[Stored entries]
··········

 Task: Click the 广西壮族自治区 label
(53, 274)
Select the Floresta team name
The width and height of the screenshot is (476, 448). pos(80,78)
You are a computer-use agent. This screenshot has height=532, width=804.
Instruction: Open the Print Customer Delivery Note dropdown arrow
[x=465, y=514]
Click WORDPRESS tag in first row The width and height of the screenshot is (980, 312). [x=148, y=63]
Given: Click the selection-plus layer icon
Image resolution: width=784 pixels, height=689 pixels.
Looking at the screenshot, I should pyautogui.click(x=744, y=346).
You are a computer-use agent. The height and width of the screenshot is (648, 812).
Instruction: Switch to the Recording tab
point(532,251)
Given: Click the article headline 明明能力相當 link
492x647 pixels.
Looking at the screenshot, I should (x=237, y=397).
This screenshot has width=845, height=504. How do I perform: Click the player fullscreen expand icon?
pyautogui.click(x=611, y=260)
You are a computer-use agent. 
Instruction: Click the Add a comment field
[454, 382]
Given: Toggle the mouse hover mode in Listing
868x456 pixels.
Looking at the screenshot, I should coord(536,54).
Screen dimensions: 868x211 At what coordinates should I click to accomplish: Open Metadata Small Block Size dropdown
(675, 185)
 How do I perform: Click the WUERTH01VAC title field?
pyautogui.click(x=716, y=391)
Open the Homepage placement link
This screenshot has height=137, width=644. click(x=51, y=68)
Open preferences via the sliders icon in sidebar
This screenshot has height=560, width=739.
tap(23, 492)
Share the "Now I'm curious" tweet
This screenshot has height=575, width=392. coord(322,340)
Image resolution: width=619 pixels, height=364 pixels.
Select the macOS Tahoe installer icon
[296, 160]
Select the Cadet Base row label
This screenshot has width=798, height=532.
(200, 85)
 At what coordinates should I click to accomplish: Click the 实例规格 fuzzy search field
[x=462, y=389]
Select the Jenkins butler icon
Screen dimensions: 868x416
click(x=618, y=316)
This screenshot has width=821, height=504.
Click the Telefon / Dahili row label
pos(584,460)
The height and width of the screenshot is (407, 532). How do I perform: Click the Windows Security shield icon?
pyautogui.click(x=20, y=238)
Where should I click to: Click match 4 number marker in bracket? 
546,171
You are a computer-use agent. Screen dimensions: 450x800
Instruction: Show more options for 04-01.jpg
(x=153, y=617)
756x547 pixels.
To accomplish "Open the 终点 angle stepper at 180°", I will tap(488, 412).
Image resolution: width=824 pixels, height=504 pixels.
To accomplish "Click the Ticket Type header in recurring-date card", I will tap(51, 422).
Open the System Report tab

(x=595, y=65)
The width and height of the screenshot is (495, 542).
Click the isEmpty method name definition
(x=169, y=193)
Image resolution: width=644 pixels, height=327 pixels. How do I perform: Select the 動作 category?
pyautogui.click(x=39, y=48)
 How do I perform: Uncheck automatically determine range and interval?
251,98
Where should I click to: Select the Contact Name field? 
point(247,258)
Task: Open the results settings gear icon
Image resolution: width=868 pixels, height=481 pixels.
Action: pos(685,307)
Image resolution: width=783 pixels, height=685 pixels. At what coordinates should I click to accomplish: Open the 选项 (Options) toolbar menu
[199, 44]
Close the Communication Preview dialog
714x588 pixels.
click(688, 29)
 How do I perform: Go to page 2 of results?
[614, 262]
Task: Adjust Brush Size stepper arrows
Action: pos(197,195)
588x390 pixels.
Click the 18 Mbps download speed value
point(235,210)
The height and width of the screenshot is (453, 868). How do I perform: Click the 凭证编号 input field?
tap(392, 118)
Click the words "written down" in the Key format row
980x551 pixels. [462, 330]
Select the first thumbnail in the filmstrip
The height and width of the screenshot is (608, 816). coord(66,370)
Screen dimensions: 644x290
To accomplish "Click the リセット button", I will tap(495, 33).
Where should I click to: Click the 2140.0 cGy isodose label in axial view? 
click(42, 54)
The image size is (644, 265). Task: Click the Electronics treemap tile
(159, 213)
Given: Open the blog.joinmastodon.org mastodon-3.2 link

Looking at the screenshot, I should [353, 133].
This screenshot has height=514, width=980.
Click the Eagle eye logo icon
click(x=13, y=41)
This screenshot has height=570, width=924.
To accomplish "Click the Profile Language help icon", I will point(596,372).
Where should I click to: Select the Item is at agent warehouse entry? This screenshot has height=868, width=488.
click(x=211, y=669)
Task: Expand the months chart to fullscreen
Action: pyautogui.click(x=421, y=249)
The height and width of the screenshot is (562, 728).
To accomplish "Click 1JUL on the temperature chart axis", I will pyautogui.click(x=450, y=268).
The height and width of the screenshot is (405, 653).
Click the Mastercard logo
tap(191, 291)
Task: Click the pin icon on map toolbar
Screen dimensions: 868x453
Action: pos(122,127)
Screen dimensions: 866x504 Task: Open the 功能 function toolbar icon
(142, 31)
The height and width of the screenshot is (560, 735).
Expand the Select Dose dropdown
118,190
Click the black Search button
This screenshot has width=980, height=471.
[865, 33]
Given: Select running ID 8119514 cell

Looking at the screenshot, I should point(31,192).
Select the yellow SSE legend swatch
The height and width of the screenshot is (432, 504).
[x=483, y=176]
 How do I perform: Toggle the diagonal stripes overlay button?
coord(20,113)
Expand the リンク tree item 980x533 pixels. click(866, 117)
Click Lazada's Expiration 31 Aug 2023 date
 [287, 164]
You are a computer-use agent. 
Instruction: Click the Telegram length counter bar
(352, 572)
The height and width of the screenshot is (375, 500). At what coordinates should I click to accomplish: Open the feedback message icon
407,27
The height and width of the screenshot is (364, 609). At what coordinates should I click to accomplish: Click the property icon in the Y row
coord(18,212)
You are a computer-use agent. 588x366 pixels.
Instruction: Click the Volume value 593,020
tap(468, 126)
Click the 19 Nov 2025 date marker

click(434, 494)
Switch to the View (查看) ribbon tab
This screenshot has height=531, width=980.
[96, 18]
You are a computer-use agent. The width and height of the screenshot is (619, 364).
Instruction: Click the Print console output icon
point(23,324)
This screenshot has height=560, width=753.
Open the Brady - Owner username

··········

- Exercise goal: Report each line of the data in which "computer" occurs.

- Written reply:
You are a computer-use agent. This screenshot has height=532, width=804.
You are a computer-use agent. The height and width of the screenshot is (648, 812).
You are a computer-use agent. 
You are a computer-use agent. Screen dimensions: 450x800
You are a computer-use agent. 
You are a computer-use agent. 588x366 pixels.
You are a computer-use agent. The width and height of the screenshot is (619, 364).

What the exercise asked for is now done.